The set pieces, when you get to them, are genuinely worth the crowds. The Radcliffe Camera is the domed rotunda at the centre of everything, built by James Gibbs between 1737 and 1749 — camera is just Latin for room. The Bodleian, one of the oldest libraries in Europe, is next door; its Divinity School has fan vaulting from the 1480s with over 400 carved bosses in the ceiling, and Duke Humfrey's Library is the old reading room where books were once chained to the shelves and a booth was built for Charles I. Harry Potter fans will recognise both as the Hogwarts infirmary and library, and the Great Hall at Christ Church as the model for the dining hall. Wren's first major building, the Sheldonian Theatre, went up in 1669 and still hosts graduations, which are conducted in Latin. The Bridge of Sighs, linking two halves of Hertford College over New College Lane, was finished in 1914 and is one of the most photographed things in the city — the Turf Tavern hides down the alley just past it.
The museums are all free and don't need booking, which makes them the best rainy-day plan going. The Ashmolean, opened in 1683, was Britain's first public museum and the world's first university museum; it holds Powhatan's Mantle, linked to Pocahontas's father, and the Anglo-Saxon Alfred Jewel, made for Alfred the Great. The Natural History Museum is a neo-Gothic hall of cast iron and glass with dinosaur skeletons and the most complete dodo remains anywhere — the same specimen that inspired the Dodo in Alice's Adventures in Wonderland. Charles Dodgson, who wrote as Lewis Carroll, was a maths lecturer at Christ Church and invented Alice for Alice Liddell, the dean's daughter, on a boat trip up the Thames. Through the back of the Natural History Museum is the Pitt Rivers, half a million objects arranged by type rather than region and packed into dim Victorian cases, once best known for its shrunken heads. For younger children the Story Museum on Pembroke Street is the gentler option, and Blackwell's on Broad Street has a vast underground room, the Norrington Room, that once held a Guinness record for the largest single room selling books.
History here is mostly a matter of standing where things happened. A cross of cobblestones in the road outside Balliol College marks the spot, just outside the old city wall on what is now Broad Street, where the Protestant bishops Latimer and Ridley were burnt at the stake in October 1555, and Archbishop Cranmer the following March; the neo-Gothic Martyrs' Memorial stands nearby in St Giles'. Charles I ran the country from Christ Church during the Civil War while the queen lodged at Merton. And out at Cowley, mostly invisible to visitors, William Morris opened a car works in 1913; the plant made 42% of Britain's cars by 1926, built the Morris Minor and the original Mini, and — now owned by BMW and called Plant Oxford — still turns out the MINI, the oldest mass-production car plant in the country.

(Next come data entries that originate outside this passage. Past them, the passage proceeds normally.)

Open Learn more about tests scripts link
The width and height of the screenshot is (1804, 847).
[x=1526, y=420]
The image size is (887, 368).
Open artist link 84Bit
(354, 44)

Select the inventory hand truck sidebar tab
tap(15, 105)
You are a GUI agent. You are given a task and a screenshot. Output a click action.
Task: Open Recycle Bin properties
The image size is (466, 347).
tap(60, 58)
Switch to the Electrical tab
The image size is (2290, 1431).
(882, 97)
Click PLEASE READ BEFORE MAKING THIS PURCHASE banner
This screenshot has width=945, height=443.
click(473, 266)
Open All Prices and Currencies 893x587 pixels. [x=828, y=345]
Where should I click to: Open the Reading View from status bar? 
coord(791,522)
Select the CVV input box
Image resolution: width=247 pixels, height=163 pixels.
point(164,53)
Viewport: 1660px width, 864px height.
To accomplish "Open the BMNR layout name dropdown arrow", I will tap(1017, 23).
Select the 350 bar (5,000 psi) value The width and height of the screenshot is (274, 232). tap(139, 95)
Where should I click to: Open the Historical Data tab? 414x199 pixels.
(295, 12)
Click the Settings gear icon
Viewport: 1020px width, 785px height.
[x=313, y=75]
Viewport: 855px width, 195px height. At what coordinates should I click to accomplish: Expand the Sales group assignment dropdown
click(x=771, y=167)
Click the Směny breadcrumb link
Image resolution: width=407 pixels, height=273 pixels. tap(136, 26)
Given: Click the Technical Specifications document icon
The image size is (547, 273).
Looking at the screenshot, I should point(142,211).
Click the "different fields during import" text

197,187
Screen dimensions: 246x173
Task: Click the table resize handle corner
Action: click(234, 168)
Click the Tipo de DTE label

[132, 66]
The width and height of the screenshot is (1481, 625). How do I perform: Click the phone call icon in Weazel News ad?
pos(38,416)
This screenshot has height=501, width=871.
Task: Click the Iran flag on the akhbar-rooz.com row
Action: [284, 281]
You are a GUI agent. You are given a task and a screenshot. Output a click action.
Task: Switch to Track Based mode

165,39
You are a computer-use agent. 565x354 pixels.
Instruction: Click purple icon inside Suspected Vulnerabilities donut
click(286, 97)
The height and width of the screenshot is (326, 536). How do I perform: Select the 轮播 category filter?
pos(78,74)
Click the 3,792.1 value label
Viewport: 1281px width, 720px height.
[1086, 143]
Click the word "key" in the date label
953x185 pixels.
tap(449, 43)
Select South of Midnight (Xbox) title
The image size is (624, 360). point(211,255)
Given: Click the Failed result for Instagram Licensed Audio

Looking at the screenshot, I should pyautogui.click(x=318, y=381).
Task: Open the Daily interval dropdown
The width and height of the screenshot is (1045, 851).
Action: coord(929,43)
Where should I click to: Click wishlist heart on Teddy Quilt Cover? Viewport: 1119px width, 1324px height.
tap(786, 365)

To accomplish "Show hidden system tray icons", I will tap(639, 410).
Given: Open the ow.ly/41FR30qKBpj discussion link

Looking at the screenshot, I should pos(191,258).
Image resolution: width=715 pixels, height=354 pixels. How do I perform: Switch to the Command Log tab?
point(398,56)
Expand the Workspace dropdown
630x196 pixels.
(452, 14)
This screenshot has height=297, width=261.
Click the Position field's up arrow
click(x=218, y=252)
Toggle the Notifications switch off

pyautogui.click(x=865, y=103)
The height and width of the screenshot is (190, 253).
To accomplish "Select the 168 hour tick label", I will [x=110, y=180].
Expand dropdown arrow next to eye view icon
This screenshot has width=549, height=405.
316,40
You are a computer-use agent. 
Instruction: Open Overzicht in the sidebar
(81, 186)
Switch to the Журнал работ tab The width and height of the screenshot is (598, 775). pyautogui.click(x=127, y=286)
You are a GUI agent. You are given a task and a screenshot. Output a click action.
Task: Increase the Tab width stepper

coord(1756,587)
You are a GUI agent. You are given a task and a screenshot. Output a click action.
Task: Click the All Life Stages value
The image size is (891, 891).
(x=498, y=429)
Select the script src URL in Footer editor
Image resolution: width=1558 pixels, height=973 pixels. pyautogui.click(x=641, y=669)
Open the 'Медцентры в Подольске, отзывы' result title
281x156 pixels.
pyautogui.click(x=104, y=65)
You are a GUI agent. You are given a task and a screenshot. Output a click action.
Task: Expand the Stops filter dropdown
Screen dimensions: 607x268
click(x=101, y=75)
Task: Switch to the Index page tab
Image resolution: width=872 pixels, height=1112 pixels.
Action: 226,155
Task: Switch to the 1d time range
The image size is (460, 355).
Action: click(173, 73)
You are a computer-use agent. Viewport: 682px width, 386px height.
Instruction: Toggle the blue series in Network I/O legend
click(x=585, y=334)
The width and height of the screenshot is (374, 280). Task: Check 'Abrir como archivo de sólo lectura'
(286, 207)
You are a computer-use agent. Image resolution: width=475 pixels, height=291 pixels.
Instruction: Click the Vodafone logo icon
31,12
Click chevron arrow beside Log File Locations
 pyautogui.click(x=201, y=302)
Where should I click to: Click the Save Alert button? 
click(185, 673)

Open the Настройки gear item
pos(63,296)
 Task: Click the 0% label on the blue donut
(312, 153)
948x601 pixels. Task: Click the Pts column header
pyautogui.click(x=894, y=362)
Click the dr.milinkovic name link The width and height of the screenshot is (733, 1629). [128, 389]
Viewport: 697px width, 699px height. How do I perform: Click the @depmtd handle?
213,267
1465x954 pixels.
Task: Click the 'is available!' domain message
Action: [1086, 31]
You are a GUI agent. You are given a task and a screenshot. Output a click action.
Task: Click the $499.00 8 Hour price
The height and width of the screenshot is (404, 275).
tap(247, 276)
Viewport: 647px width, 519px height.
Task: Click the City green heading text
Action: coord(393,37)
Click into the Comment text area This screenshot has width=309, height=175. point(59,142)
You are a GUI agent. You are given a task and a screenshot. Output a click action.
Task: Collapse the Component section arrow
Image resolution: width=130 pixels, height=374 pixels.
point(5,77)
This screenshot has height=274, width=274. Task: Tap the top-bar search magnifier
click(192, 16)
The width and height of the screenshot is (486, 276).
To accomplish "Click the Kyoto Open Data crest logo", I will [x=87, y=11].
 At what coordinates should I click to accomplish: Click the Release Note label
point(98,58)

Getting here is easy enough. The railway station is a five-to-ten-minute walk west of the centre, with direct trains to London Paddington in about an hour, and the Oxford Tube coach runs to London around the clock, sometimes every ten minutes, from about £15. Driving in is the mistake — central parking is scarce and expensive, and the five Park & Ride sites ringing the city are the sensible way in by car. Once you're here, it's a walking and cycling city; Oxford has among the highest proportion of bike commuters of any authority in the country, and the centre is flat.
Matthew Arnold called it "that sweet City with her dreaming spires" in 1865, and the spires are still there, but the thing that stays with you is smaller — a man cycling tubs of ice cream across town to keep three shops stocked, or a wall of other people's ties in a pub down an alley, waiting for you to notice yours.